- **SOURCE MATERIAL**
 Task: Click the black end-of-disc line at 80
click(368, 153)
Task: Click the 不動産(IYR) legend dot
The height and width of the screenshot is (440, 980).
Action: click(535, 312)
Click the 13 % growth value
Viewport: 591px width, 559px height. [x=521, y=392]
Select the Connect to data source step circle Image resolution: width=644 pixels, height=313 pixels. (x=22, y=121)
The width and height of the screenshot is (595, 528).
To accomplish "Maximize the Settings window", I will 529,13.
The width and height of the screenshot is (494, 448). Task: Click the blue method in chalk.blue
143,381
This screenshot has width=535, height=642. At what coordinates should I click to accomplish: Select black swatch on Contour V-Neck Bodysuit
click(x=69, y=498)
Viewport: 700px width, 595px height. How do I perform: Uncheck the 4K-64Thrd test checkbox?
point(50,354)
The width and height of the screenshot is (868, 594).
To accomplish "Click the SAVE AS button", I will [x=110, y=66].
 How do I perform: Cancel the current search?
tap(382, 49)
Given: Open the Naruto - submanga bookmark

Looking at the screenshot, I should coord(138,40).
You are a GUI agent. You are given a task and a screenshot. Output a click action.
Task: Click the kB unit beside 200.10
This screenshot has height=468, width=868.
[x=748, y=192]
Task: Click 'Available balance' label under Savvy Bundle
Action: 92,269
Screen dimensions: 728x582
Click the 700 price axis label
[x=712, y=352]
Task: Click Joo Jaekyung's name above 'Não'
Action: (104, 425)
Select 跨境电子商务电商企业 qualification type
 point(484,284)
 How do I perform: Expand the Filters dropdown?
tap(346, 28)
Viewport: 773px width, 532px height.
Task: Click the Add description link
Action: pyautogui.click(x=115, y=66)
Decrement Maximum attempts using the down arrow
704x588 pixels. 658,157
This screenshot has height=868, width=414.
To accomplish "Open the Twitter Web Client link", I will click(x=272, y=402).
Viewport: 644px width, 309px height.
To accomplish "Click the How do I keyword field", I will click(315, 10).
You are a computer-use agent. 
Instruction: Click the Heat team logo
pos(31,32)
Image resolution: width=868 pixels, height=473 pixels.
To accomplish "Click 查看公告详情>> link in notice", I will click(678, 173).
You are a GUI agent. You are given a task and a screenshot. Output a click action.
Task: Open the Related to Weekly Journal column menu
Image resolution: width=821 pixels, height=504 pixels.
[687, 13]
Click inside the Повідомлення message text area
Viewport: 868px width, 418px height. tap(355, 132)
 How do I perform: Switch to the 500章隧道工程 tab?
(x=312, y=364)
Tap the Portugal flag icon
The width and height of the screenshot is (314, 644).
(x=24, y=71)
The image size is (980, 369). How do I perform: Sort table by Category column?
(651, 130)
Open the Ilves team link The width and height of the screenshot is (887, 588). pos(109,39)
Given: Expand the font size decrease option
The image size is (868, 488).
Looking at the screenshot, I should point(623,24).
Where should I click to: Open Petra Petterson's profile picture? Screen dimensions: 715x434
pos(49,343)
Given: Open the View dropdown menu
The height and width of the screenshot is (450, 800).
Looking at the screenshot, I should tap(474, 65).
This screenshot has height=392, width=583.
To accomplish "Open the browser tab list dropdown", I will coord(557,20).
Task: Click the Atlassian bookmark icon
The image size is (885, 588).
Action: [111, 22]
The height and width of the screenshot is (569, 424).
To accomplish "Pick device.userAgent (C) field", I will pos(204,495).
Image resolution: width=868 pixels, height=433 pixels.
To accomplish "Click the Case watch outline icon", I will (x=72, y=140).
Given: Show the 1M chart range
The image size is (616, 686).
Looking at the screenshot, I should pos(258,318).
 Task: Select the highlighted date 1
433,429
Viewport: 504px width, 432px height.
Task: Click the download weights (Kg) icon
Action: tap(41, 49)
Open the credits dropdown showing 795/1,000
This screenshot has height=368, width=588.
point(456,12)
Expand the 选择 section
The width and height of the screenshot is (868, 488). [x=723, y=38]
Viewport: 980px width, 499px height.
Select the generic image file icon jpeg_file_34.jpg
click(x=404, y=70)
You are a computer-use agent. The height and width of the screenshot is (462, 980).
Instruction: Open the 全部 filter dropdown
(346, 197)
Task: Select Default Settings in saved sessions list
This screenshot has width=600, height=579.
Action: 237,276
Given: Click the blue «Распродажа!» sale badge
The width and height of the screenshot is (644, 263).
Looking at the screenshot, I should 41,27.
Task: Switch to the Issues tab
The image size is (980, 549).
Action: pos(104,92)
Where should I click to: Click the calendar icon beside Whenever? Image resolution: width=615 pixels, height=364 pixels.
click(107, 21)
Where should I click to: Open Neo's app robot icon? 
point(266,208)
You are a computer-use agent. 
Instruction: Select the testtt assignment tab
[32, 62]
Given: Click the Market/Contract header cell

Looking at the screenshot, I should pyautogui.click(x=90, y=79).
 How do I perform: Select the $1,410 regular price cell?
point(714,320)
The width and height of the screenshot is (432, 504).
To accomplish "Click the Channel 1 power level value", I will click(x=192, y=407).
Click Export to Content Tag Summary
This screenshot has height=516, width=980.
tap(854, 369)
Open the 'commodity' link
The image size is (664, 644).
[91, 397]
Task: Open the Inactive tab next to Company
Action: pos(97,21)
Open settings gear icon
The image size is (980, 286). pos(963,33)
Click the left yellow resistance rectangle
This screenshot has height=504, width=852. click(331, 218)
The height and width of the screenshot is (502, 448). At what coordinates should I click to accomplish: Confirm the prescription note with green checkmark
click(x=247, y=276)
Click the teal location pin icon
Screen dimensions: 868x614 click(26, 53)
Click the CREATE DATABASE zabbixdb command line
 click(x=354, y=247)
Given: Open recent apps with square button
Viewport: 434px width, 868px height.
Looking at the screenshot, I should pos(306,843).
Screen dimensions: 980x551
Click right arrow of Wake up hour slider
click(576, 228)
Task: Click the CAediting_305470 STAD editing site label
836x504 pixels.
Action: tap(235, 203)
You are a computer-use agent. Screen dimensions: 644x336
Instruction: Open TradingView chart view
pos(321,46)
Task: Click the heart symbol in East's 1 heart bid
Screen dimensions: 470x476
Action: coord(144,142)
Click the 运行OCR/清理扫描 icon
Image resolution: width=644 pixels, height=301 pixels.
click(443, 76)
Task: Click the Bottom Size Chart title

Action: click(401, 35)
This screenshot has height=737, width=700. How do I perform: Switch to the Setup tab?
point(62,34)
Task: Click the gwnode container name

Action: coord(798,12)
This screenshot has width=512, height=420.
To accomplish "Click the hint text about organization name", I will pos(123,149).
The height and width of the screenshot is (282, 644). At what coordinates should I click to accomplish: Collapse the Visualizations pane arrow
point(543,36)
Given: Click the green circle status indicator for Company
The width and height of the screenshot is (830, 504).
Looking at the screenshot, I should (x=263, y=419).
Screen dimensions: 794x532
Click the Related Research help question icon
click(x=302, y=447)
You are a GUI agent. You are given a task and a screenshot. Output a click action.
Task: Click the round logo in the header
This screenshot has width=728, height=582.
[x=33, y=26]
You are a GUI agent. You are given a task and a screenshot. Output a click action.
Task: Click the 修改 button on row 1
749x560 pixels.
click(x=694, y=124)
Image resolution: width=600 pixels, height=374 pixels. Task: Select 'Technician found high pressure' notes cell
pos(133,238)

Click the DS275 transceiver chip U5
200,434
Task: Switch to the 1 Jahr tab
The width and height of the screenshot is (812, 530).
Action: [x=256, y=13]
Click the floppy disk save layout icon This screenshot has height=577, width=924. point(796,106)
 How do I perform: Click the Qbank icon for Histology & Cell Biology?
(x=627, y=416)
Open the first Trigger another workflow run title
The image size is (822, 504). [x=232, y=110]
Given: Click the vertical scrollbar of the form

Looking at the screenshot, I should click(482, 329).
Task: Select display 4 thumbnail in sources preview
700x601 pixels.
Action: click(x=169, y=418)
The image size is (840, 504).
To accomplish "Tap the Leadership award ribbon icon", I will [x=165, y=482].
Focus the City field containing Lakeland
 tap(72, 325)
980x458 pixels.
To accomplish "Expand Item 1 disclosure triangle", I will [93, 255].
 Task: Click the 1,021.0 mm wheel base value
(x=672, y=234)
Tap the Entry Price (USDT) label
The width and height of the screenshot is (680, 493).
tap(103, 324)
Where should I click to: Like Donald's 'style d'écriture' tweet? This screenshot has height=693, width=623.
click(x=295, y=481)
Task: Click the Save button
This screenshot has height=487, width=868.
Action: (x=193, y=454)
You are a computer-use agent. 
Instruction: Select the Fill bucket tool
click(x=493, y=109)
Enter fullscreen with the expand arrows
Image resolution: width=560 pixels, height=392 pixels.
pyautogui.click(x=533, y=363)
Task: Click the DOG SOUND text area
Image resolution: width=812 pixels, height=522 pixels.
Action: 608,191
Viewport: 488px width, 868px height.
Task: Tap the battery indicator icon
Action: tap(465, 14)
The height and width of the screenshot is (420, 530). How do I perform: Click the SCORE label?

- **WHAT THE TASK REQUIRES**
Would you print exactly, and only, the lines of the data above from the line with "The width and height of the screenshot is (494, 448)." through the line with "The width and height of the screenshot is (868, 594).", inclusive?

- **OUTPUT OF THE TASK**
The width and height of the screenshot is (494, 448). Task: Click the blue method in chalk.blue
143,381
This screenshot has width=535, height=642. At what coordinates should I click to accomplish: Select black swatch on Contour V-Neck Bodysuit
click(x=69, y=498)
Viewport: 700px width, 595px height. How do I perform: Uncheck the 4K-64Thrd test checkbox?
point(50,354)
The width and height of the screenshot is (868, 594).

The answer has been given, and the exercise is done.